Copy each line that contains the string "computer", taking them from the material.

[Entries shown — start]

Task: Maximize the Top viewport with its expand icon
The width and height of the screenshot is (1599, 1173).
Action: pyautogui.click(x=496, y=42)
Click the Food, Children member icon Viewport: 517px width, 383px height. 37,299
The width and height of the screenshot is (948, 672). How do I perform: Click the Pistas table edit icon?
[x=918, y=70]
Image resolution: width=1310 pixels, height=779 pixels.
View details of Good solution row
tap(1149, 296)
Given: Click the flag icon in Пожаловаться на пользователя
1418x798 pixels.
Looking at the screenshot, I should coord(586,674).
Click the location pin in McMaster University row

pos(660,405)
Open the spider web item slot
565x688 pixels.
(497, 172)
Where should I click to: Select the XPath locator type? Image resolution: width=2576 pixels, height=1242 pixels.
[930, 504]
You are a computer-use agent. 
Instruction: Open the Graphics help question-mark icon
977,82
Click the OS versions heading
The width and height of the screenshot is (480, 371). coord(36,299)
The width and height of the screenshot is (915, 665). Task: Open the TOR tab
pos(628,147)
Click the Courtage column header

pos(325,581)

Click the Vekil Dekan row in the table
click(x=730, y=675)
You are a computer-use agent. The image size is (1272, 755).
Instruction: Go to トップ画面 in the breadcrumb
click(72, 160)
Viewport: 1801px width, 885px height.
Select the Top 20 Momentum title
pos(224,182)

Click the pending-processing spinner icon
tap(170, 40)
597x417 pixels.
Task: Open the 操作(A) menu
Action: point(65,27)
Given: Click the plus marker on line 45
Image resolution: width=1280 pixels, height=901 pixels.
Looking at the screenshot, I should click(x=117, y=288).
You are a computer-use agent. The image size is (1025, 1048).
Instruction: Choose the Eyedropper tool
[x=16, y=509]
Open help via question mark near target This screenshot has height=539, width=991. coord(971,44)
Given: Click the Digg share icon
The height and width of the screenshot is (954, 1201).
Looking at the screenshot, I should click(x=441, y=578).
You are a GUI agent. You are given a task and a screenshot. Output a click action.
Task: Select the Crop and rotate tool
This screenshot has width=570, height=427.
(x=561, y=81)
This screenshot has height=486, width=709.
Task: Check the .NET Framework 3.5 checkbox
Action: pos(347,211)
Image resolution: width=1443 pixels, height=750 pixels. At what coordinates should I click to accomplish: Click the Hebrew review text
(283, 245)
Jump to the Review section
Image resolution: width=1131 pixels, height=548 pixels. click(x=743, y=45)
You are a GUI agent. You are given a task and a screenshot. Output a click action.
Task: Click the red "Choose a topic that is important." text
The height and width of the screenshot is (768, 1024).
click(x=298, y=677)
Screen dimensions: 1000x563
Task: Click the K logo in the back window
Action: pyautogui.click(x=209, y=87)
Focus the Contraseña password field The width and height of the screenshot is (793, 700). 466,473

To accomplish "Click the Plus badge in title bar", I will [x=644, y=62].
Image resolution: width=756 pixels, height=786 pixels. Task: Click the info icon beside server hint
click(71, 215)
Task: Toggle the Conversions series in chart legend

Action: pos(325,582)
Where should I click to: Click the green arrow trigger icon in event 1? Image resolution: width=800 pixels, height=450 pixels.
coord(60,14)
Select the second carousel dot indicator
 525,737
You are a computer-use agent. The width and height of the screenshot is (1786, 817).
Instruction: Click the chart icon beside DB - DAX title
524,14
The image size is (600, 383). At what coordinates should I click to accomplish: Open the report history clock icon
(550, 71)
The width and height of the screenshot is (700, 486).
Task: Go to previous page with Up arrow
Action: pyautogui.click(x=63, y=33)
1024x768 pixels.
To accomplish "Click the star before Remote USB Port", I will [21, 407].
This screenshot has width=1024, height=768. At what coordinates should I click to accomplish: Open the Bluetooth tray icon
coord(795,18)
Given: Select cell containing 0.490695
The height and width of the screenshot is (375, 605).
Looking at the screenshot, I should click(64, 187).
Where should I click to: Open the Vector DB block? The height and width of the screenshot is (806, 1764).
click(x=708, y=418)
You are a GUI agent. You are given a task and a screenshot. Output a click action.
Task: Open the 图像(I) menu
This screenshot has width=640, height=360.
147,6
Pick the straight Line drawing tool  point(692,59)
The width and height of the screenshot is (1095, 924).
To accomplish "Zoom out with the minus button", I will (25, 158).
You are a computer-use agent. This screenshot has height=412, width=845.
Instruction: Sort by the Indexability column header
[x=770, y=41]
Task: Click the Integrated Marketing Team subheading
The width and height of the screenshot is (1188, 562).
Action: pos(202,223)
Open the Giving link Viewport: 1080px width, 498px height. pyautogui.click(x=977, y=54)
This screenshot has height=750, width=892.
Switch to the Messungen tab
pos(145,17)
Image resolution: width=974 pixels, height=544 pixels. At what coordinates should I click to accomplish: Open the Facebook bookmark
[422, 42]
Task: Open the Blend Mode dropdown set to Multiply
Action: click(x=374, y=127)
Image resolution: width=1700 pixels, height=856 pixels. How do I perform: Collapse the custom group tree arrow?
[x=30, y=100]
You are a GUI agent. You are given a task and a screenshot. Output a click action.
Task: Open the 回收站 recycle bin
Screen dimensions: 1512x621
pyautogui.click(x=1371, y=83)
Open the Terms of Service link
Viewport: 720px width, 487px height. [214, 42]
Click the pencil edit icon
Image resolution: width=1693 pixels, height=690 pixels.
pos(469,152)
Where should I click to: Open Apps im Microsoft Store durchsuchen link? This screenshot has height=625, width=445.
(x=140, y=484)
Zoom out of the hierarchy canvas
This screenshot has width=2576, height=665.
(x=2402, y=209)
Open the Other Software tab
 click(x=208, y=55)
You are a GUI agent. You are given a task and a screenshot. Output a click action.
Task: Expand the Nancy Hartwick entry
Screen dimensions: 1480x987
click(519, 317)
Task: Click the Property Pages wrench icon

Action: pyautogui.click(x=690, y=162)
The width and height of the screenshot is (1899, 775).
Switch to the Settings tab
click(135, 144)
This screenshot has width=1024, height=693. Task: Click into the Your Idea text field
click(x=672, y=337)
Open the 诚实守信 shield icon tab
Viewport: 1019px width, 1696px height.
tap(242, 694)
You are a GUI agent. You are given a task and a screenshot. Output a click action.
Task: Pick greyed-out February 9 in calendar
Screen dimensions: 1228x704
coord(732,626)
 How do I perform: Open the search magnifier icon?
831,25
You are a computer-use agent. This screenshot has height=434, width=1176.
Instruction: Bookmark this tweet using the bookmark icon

[Entries shown — finish]

[Result for this task]:
You are a computer-use agent. 
You are a computer-use agent. The image size is (1272, 755).
You are a computer-use agent. The image size is (1025, 1048).
You are a computer-use agent. The width and height of the screenshot is (1786, 817).
You are a computer-use agent. This screenshot has height=412, width=845.
You are a computer-use agent. This screenshot has height=434, width=1176.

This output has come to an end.